Modern imaging knows how to capture an image to see through the eye tissue transparency and inspect retina, vasculature and neural tissue: this phenomenon is unique and it is made possible by the fact that the retina is an extension of the central nervous system (CNS), connected with the optic nerve and therefore accessible for analysis of cerebral pathologies.
Alzheimer’s Disease (AD) is a very common kind of dementia, characterized by loss of memory due to damage in nerve cells. Alzheimer’s has no cure, but symptoms can be treated to some extent. Changes in the brain begin long before the first signs of memory loss, therefore a periodic checkup and early detection can improve the quality of life for many patients. Clinical Alzheimer’s Disease research aims at making early detection possible via accurate imaging of the eye and automated analysis to detect amyloid plaques.
The Retina as an AD Biomarker
Retinal imaging modalities such as fundus photography, scanning laser ophthalmoscopy (SLO) and optical coherence tomography (OCT) have been used to identify changes in retinal features; in particular, Retinal Nerve Fiber Layer (RNFL) loss and optic disc changes are assessed by OCT in AD patients; reduced retinal blood flow and smaller vessel diameter (vasoconstriction) can be evaluated via SLO combined with laser Doppler flowmeter or alternatively using Optical Coherence Tomography Angiography (OCTA).
For example, a method for calculating the diameter relies on intensity profiles of a greyscale image of the fundus. For a line crossing perpendicular to the blood vessel, the intensity profile will tend to produce a specific curve, namely a double-Gaussian curve (i.e. with two peaks, for each crossing of the vessel).
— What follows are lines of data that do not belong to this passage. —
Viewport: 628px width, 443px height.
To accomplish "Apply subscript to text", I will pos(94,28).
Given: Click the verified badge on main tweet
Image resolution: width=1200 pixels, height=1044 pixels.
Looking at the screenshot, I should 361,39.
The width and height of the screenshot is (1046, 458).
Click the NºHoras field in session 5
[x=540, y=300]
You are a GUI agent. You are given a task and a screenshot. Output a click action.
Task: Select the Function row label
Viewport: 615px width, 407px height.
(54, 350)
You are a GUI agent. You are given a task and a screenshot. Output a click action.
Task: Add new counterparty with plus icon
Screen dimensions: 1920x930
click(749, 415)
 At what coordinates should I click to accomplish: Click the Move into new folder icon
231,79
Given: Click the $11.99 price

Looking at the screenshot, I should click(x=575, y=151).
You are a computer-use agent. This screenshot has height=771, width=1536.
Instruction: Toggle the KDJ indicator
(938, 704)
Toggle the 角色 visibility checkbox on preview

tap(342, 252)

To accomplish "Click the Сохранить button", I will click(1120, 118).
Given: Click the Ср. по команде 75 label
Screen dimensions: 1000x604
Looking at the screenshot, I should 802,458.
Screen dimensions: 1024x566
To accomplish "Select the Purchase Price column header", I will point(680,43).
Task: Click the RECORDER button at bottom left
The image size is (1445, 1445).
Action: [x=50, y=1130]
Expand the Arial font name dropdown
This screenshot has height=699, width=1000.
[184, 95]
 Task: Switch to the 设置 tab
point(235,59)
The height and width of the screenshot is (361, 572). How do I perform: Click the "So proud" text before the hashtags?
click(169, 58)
From this profile, the algorithm calculates the diameter of the vessel at each point along the vessel, for example by calculating the width of the peak’s intensity at half the height.
Using the circular morphological feature of the optic disc it is possible to automatically outline the optic nerve head from an OCT image. All these measurements greatly benefit the task of diseases detection in the eye.
The specificity of Alzheimer’s Disease indicators in the RNFL and the optic nerve disc is a challenge to their use as biomarkers, since they are hard to distinguish from other co-existing aging pathologies (like glaucoma) indicators. In order to differentiate between the cases we recommend to assess a much wider areas of the retina, because age-related changes are usually more generalized, while in Alzheimer’s Disease changes are more sectorial.
Alzheimer’s Diseases Detection in the Eye
Alzheimer’s Disease is recognized through several retinal biomarkers that are investigated by pathologists: The prime marker for the disease may be neuropathological buildup of abnormal structures called amyloid plaques, which are deposits of a protein called beta-amyloid that accumulate in spaces between nerve cells; and tangles in the brain, which are twisted fibers (of a protein called tau) that build up inside cells. Another example is pupil size, measured via a pupillometry test.